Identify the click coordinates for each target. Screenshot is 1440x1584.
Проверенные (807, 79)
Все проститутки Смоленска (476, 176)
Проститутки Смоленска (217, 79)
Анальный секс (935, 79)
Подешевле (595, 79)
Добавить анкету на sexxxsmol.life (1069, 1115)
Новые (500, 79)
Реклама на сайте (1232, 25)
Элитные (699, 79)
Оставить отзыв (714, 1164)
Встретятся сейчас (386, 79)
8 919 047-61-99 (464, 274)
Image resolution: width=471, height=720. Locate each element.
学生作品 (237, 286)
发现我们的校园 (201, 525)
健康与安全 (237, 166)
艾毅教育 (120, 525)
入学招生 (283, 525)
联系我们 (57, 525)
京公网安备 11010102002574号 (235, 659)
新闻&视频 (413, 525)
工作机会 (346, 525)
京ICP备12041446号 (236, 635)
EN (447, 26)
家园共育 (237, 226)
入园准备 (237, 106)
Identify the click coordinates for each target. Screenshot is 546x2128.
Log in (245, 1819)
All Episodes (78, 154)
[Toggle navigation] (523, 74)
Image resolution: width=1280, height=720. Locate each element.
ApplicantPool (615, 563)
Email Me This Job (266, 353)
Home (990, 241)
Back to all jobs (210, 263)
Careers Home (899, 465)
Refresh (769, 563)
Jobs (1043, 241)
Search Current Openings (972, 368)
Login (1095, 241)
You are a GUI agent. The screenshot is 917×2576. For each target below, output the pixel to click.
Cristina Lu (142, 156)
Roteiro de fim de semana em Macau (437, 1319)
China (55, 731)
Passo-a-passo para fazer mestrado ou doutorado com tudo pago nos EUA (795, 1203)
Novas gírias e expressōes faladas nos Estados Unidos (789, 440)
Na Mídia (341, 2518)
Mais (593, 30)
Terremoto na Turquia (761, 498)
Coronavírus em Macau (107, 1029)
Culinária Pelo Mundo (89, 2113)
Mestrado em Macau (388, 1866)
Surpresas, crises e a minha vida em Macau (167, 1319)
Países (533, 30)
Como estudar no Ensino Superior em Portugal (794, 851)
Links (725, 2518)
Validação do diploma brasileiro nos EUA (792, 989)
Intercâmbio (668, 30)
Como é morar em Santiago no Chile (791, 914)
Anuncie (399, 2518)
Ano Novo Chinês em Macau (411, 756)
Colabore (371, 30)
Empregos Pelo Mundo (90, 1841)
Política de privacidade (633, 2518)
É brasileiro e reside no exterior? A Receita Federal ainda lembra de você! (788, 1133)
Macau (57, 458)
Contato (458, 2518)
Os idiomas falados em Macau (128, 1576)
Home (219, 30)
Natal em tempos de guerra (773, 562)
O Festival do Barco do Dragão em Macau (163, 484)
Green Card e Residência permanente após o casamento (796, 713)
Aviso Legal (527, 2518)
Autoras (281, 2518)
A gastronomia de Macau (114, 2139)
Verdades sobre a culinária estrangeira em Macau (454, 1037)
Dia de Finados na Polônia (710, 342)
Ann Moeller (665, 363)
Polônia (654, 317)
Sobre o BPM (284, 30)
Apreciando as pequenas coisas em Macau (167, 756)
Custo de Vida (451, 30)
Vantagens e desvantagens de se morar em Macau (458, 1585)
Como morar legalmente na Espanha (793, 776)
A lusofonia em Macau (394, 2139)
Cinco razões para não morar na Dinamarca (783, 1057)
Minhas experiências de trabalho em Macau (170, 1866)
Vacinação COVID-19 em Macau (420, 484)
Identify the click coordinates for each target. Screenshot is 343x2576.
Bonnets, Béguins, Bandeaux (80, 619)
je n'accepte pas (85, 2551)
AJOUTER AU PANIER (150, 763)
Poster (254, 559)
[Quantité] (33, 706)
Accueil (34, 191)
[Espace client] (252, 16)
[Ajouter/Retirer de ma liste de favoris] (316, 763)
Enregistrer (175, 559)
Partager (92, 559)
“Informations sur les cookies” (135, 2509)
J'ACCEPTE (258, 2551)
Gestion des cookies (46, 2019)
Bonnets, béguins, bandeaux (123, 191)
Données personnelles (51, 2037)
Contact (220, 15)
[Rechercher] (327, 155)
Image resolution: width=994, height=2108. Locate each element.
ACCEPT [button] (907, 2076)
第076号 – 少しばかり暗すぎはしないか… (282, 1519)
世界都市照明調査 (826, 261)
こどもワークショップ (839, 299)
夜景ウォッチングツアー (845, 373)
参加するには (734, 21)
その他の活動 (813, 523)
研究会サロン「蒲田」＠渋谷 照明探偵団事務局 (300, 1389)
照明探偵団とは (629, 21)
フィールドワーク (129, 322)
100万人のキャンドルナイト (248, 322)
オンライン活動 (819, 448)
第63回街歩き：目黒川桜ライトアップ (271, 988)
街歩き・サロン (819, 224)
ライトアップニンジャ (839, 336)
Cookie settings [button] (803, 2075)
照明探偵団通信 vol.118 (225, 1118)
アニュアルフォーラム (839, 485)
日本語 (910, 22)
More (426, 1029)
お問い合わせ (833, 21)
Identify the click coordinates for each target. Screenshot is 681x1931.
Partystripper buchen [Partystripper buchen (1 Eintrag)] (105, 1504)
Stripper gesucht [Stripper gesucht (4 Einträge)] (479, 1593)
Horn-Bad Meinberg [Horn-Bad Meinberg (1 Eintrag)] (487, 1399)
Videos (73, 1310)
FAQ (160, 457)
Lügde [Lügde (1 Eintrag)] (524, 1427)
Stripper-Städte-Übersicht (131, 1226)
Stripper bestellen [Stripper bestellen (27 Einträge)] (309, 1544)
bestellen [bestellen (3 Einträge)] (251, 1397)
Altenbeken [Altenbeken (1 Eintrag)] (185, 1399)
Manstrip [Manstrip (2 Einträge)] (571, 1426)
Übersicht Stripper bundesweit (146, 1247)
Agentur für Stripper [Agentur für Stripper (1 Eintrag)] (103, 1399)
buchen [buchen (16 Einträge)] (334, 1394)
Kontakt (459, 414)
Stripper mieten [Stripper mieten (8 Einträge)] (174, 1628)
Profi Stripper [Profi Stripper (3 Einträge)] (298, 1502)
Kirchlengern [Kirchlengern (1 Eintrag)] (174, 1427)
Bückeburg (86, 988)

========

Please format the lines starting at the first line of the items and ending at the line that contains "联系我们 (57, 525)" as a numbered list, leaving out any blank lines.

1. Identify the click coordinates for each target. Screenshot is 1440x1584.
2. Проверенные (807, 79)
3. Все проститутки Смоленска (476, 176)
4. Проститутки Смоленска (217, 79)
5. Анальный секс (935, 79)
6. Подешевле (595, 79)
7. Добавить анкету на sexxxsmol.life (1069, 1115)
8. Новые (500, 79)
9. Реклама на сайте (1232, 25)
10. Элитные (699, 79)
11. Оставить отзыв (714, 1164)
12. Встретятся сейчас (386, 79)
13. 8 919 047-61-99 (464, 274)
14. Image resolution: width=471, height=720. Locate each element.
15. 学生作品 (237, 286)
16. 发现我们的校园 (201, 525)
17. 健康与安全 (237, 166)
18. 艾毅教育 (120, 525)
19. 入学招生 (283, 525)
20. 联系我们 (57, 525)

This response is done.